Saya tidak bermaksud mengatakan bahwa kita di sini menemui suatu gerakan kesusastraan yang secara sadar sepenuhnya berorientasi kepada sifat kebangsaan. Apa yang sedang saya coba tunjukkan adalah salah satu gejala yang paling berarti dari tahun 50-an: masalah keseorangan nampaknya semakin kurang relevan dalam pembicaraan kesusastraan: kualitas kenasionalan merupakan hal pertama yang penting dibicarakan. Jelas, ada secercah sikap nasionalistis di sini, terkadang dengan sentuhan perasaan kedaerahan.
Dan itu wajar saja. Pernyataan kelahiran yang dikemukakan Ajip Rosidi di atas, hanyalah satu contoh dari ciri suatu semangat zaman yang tersembunyi, yang nampak juga dalam kegiatan-kegiatan lain, misalnya dalam hal pencarian suatu identitas nasional yang lebih terumuskan. Kemerdekaan saja nampaknya tidak cukup, tidak sekadar pengertian bebas dari penjajahan pra-1945. Semangat ini, sebagai nampak dalam perkembangan selanjutnya, mencapai kepesatannya pada tahun-tahun “pemerintahan revolusioner” Presiden Soekarno: 1958-1966.
Zaman Soekarno bukanlah zaman kesusastraan yang didikte, setidak-tidaknya pada permulaan periode itu. Ada pendapat yang dalam membicarakan masa pemerintahan “demokrasi terpimpin” itu seringkali mengesankannya sebagai pemerintahan yang bertipe totaliter lengkap, suatu impian buruk novel George Orwell, 1984. Memang, kebebasan berbeda pendapat semakin terbatas, setidaknya jauh berkurang dari beberapa belas tahun setelah proklamasi kemerdekaan.
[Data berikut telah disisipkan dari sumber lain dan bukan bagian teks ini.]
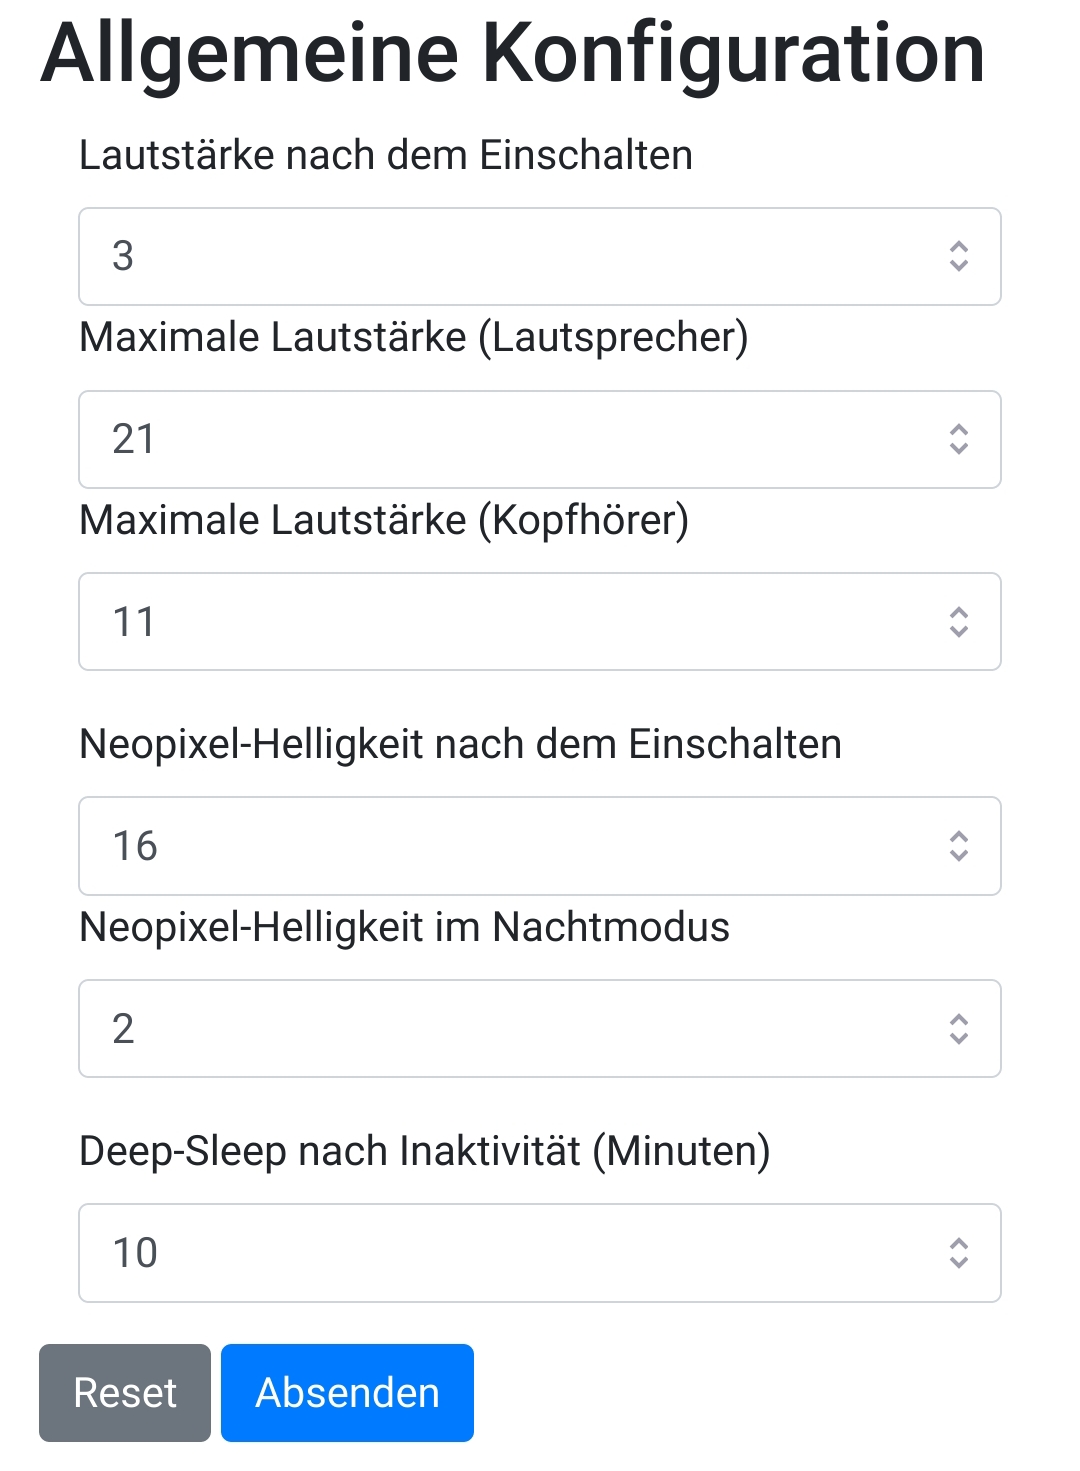Step down Neopixel-Helligkeit im Nachtmodus value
Tetapi sampai derajat tertentu perbedaan pendapat toh tetap ada—meskipun ini lebih disebabkan oleh kenyataan bahwa perbedaan pendapat itu tidak dapat dihindarkan, ketimbang oleh suatu filsafat kekuasaan yang sengaja membiarkan perbedaan itu. Dalam situasi seperti itu yang tak cukup kita miliki ialah suatu sistem modern untuk mengelola konflik-konflik pendapat tadi.
Dalam hal seperti itulah, zaman Soekarno bisa menimbulkan sebuah kenangan yang gamblang tentang sejenis pemerintahan gaya kerajaan lama, bersifat otoriter tetapi tidak rnengembangkan alat pengawasan politik yang efisien dan tuntas. Jika ditilik kembali, masa itu dapat nampak sebagai semacam kelahiran baru dari beberapa nilai sosial tradisional, dengan aksen Jawa. Kata-kata besar pada zaman itu, seperti “Kembali kepada kepribadian Indonesia” dan “Kebudayaan nasional” menggambarkan perasaan utama periode tersebut.
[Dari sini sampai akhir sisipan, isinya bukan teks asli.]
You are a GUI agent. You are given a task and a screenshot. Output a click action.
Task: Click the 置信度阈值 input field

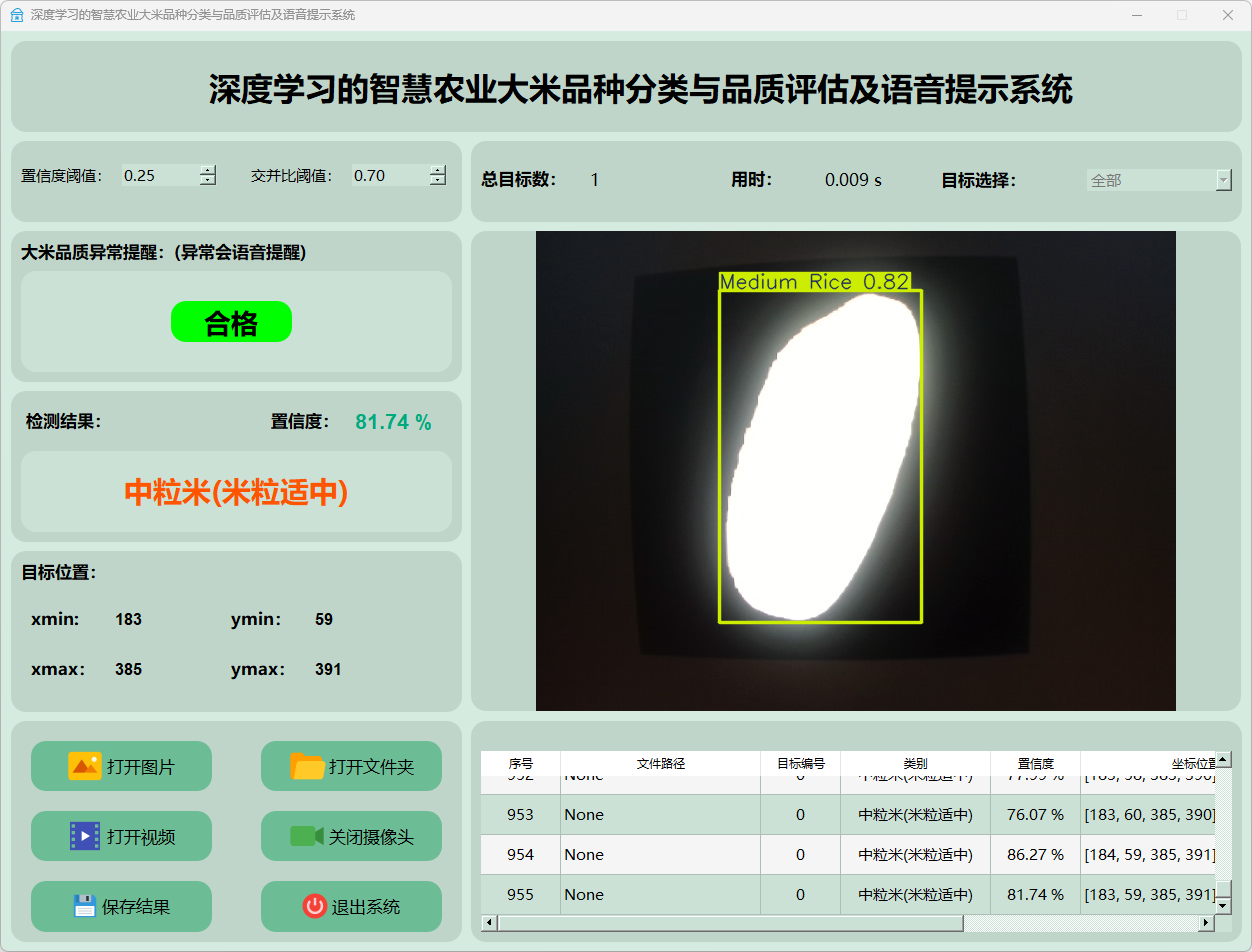158,176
Sekalipun demikian, tak ada blueprint yang jelas tentang bagaimana kebudayaan nasional Indonesia akan dibangun, sesuatu yang umumnya harus diharapkan dari suatu ideologi negara yang revolusioner. Hal ini telah mengakibatkan timbulnya perdebatan yang riuh di antara beberapa kelompok, yang akan saya bahas nanti.
Soekarno sendiri bukanlah seorang pemikir yang sistematis, dan ternyata tidak mempunyai ide yang jelas mengenai apa yang harus dilakukan sepanjang menyangkut masalah-masalah kebudayaan. Tetapi setidak-tidaknya ia telah berhasil mengobarkan suatu perasaan dan menanamkan suatu kebiasaan—perasaan persatuan dan kebiasaan untuk mengalihkan segala sesuatu kepada ideologi.
Mulai saat itu, terjadi pemudaran individualitas, setidaknya sebagai issue, dalam ekspresi seni dan sastra. Cuaca kehidupan politik mencegah para sastrawan untuk berbicara mengenai perasaan dan masalah-masalah diri yang intim: untuk hal-hal semacam itu kita melakukan penyensoran terhadap diri sendiri.
Maka periode itu pun merupakan periode yang penuh dengan percakapan hal-hal besar dan kata-kata abstrak dalam sajak. Tema-tema yang berkenaan dengan masalah cinta, seks, kesepian dan absurditas kematian kurang dianggap patut.
Tapi itulah semangat yang merangsang tahun-tahun pertama 60-an. Sesungguhnya, ideologi negara, yang dikodifikasikan dari pidato-pidato Soekarno itu, mempunyai daya tarik sejati bagi orang banyak. Tentu saja ideologi itu sendiri tidak lengkap; bahkan mungkin di beberapa bagian tidak jelas benar. Meskipun demikian, seperti dikatakan dengan kena oleh Herbert Feith tentang periode ini, tanggapan umum terhadap ideologi tersebut pada masa itu ialah, bahwa “ini mungkin bukan suatu ideologi yang sangat baik dan lengkap, tetapi suatu ideologi merupakan hal yang kita butuhkan.” [4]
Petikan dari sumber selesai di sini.